The problem is not just ostream operator<< , its every operator in the
C++
language.

Yes. Lot of smart people have felt that it is a problem and made
classes to wrap raw arrays so to get rid of it in C++. Usage of raw
arrays in real C++ production code is relatively low these days.

The identifier 'arr' is evaluated as an addresss in almost all
situations
except typeid and sizeof:
int* p= arr; //This works
int x = arr; //This does not work

The 'p = arr' works, thanks to implicit arr to&arr[0] conversion. My
template above does not accept 'p' as int array argument anymore since
it is a true raw pointer unlike 'arr'. 'p' goes to cout as usual
void*. The 'x = arr' should indeed not to work because assigning whole
array to single int does not make sense.

Also consider this :
template<typename T>
void foo(T t){
std::cout<< typeid(t).name();}

foo(arr);
Given a free choice arr is passed as a pointer and not a reference.

Yes. That is because C did not have references, so there were only two
ways to pass arrays in C (1) as pointer to first element (+ size as
separate argument) or (2) as member of struct.
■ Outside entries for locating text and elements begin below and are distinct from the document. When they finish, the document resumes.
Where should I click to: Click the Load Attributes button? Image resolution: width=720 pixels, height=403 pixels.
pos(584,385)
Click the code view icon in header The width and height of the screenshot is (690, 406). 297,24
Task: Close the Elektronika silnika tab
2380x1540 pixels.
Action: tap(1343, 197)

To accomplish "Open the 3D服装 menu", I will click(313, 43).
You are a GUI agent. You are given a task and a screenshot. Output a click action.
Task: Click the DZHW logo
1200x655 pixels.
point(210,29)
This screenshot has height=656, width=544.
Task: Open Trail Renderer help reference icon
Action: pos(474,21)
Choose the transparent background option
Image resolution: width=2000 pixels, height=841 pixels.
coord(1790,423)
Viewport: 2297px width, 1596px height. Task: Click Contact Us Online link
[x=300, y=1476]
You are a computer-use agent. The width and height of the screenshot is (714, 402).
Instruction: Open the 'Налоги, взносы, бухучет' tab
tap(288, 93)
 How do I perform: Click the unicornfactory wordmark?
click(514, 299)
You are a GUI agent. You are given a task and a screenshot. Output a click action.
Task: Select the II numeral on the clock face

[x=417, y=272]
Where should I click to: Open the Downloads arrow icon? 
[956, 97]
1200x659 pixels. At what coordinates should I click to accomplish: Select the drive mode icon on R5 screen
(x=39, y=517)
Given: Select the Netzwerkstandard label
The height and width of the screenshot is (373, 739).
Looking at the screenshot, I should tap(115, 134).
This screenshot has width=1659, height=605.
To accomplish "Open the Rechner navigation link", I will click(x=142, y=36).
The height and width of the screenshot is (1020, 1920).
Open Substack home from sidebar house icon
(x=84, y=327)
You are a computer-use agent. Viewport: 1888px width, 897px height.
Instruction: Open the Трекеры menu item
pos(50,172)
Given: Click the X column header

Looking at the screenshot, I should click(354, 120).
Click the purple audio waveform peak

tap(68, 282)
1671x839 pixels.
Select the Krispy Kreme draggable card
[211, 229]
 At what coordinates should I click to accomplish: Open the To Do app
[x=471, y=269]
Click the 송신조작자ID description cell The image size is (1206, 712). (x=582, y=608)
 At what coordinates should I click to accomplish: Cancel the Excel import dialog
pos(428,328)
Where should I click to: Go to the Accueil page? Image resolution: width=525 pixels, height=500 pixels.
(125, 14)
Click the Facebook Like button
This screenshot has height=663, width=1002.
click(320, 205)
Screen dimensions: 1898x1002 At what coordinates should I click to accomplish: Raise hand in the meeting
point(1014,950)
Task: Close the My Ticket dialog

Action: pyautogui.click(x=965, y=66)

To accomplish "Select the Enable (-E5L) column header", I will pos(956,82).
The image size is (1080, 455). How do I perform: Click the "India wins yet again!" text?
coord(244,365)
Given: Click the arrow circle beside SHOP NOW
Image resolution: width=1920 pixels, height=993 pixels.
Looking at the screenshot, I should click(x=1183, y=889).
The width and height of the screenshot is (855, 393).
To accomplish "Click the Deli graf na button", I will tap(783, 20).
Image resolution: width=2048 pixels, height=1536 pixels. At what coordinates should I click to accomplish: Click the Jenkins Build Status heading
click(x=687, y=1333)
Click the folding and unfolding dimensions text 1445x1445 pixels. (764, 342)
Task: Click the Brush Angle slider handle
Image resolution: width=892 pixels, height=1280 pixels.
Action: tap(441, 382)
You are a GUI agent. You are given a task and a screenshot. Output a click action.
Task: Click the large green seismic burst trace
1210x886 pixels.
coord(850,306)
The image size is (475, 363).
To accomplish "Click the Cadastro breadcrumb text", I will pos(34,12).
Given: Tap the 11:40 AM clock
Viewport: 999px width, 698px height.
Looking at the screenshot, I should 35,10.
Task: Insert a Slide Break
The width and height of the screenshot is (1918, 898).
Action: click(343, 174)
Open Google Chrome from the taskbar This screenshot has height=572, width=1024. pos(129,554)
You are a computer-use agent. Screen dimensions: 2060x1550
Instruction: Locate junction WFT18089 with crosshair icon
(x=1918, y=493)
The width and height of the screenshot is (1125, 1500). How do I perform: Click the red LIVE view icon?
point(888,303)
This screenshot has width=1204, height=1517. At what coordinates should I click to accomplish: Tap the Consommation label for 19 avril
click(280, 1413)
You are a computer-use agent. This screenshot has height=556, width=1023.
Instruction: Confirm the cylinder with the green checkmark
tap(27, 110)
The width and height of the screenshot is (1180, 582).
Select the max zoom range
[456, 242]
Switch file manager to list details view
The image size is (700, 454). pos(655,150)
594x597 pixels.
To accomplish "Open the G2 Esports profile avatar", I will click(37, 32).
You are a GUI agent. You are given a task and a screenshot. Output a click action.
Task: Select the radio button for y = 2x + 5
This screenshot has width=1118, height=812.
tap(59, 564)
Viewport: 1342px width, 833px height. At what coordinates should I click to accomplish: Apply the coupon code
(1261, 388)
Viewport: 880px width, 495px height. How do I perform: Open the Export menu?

Both ways are indirect.
So the C designer's felt that writing '&arr[0]' everytime they needed
a pointer to first element of array too verbose syntax. C++ did not
change that because one of objectives of C++ is making migrating from
C to C++ as painless as possible and that is achieved by making most C
code to compile with C++ compiler.

The identifier 'arr' does not behave like identifiers to other objects
in
C++ it is somewhat special.
I can agree that it is a non modifiable array-type object. But it does
not
identify an array in the same sense that other objects' names identify
them,
it indirectly identifies the array, because it must be dereferenced to
access the array of objects that it identifies.

Yes, the pointer to what array implicitly converts (as it only can)
indirectly identifies the array. However array itself is located in
memory exactly where it's elements are, starting from first element.
Consider the code:

int arr[5]={0};
std::cout<< "&arr[0] = "<< &arr[0]<< std::endl;
std::cout<< "&arr = "<< &arr<< std::endl;

By language rules the address of first element of array and address of
array itself are same. So arr is object consisting of 5 ints and not a
separate pointer-like object (residing in memory elsewhere) that
points to the ints.

Well said Öö Tiib, just to make it absolutely clear if the following
assertion doesn't shut Paul up then there is no hope for him:

assert((void*)&arr[0] == (void*)&arr);

There is no special hidden object containing the address of the array as
this assertion proves.

There is no special hidden objects in arrays.
An array is simply a sequence of objects in memory.

A pointer to an array of integer objects is of type int*.
A pointer to a single array object, of the given type, is of type int
(*)[n].
A pointer to an array of arrays is also of type int(*)[n].


A pointer to an array of T's is of type T*.
A pointer of type T (*)[n] is not a direct pointer to an array of T's , it
points to an objectional representation of an array of Ts', not to the array
of T's directly.

A 2D array is an array of 1D arrays.
The pointer type T(*)[n] is a pointer to a 2D array , for example:

int arr[4][5];
int(*p)[5] = arr;


The term "array" means a sequence of objects. You cannot point to these
objects without actually pointing to them.